Arenas may be guilty of bad judgment, but if greed, hypocrisy, and treachery were crimes numerous Division I college football coaches would be doing life without parole. The latest example is Lane Kiffin, who 13 months ago was signed to a six-year contract worth over $13 million by the University of Tennessee to turn their underperforming grid program around. It was quite a coup for a young (34) and brash mentor whose only previous head coaching experience had been an underwhelming (five wins in 20 games) stint with the NFL’s Oakland Raiders. Last week Kiffin rewarded Tennessee’s faith in him by bolting for the head coaching position at the University of Southern California. Two of his assistant coaches left for USC with him, but not before calling several of the athletically gifted recruits they’d lured to Tennessee to let them know they’d be welcome to follow the new USC coaching staff out to Los Angeles. Kiffin’s lack of loyalty was bitterly decried by Tennessee’s athletic department, not to mention the assistant coaches (including Kiffin’s brother-in-law) who aren’t going with him, and who he didn’t contact before hurriedly leaving town. However, the Tennessee athletic department’s justifiable outrage about another school’s stealing their head football coach didn’t stop them from hiring a new one three days later, one they lured away from Louisiana Tech in the same clandestine, whirlwind manner that USC had enticed Kiffin.
And then there was Mark McGwire, whose 70 home runs broke Major League Baseball’s single-season record in 1998 (though it was re-broken three years later by another player whose cartoonish physique was most likely synthetic). After years of denials McGwire finally admitted last week that he had indeed used performance-enhancing substances during most of his career. His admission was about as surprising as a retired professional wrestler confessing that most of what he did was staged. Is the former slugger truly sorry? Probably, if the tears he shed while being interviewed on The Baseball Network are to be believed. But he’s also deceiving himself if he really thinks, as he professes, that using banned substances which transformed him into a 6-foot-5-inch Charles Atlas had nothing to do with his shattering of Roger Maris’ 37-year-old single-season record of 61 home runs. That’s the equivalent of Donald Trump claiming he’d have starred in a hit TV show even if he didn’t have a famous name and a gazillion dollars first, or Rush Limbaugh maintaining he’d still be the king of talk radio even if he limited himself to quietly saying things that were true.

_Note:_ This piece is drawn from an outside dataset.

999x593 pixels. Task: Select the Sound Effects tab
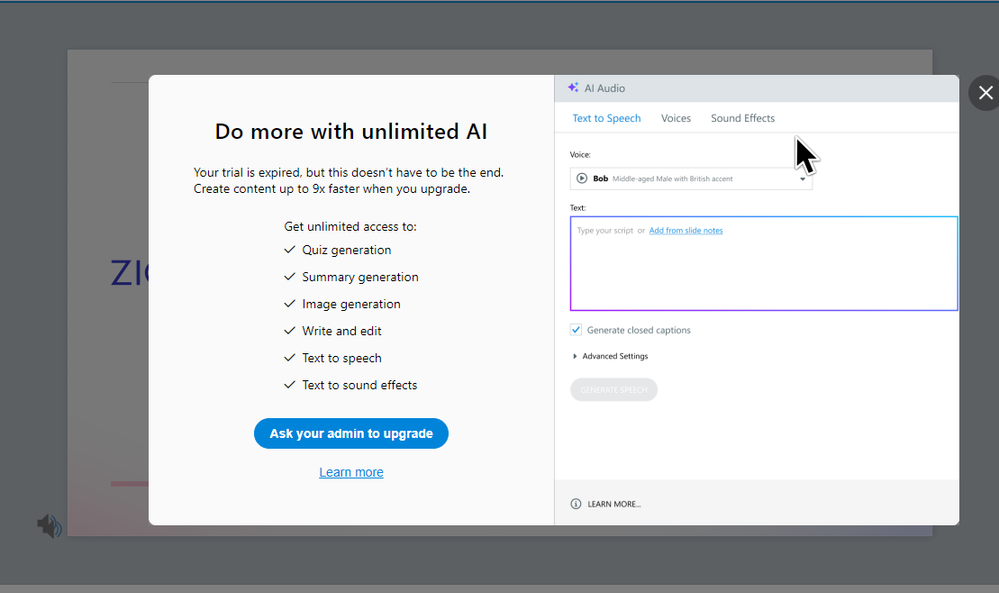coord(742,118)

So how much of the approximately $74 million the allegedly contrite Mr. McGwire earned in salary from 1990-2001 is he planning on turning over to the relief effort in Haiti, or to soup kitchens in St. Louis, or to cancer research? Probably about the same amount as baseball’s team owners and executives who profited immensely from all the chemically aided home runs swatted by previously pedestrian big leaguers during the same time period in which McGwire acquired his synthetic muscles will.
Yet despite all this many who witnessed McGwire’s long-overdue acknowledgment of his deception were sympathetic, which proves that the people who orchestrated the delusional, self-worshipping former slugger’s lachrymose, choreographed mea culpa did a brilliant job.
Tiger Woods ought to give them a call.